Boat tries to perfect his new driving technique as the big car eats up the miles.

He is sorely tempted to gaze at the colour hues that flits in and out of his side-vision. It is a most maddening quandary; he is so damn scared of the sight of the demons, and yet he feels an almost irresistible urge to gaze on them and see what they are doing.

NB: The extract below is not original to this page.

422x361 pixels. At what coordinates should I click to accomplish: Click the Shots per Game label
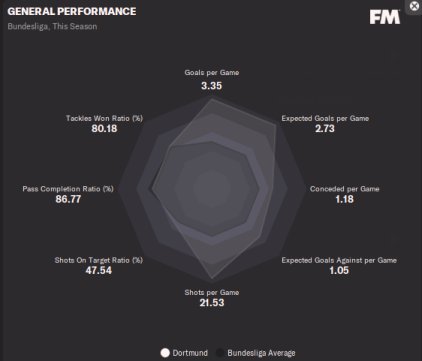pyautogui.click(x=212, y=292)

As Boat leaves the busy hub of the central towns behind, he slowly comes to realize that the demons thrived where humans are present.

Driving through the lonely road where there are no settlements is easier because he doesn’t see many of the uglies.

Boat feels the need to urinate very strongly.

He has been holding on tightly for a long time, keeping tight control over it. He is afraid of getting down to urinate and seeing some of those evil things on a lonely stretch of road.

However, it soon comes to a point where he can no longer ignore it.

He either has to take a leak or risk the real danger of doing it in his boxers.

When that realization is acknowledged, he looks up warily and gazes around him.

Green vegetation is spread out on both sides of the road. The sky is clear and lovely. Everything looks normal.

Plus, he is just twenty-minutes away from Fairview.

He swings the car over to the side of the road and stops.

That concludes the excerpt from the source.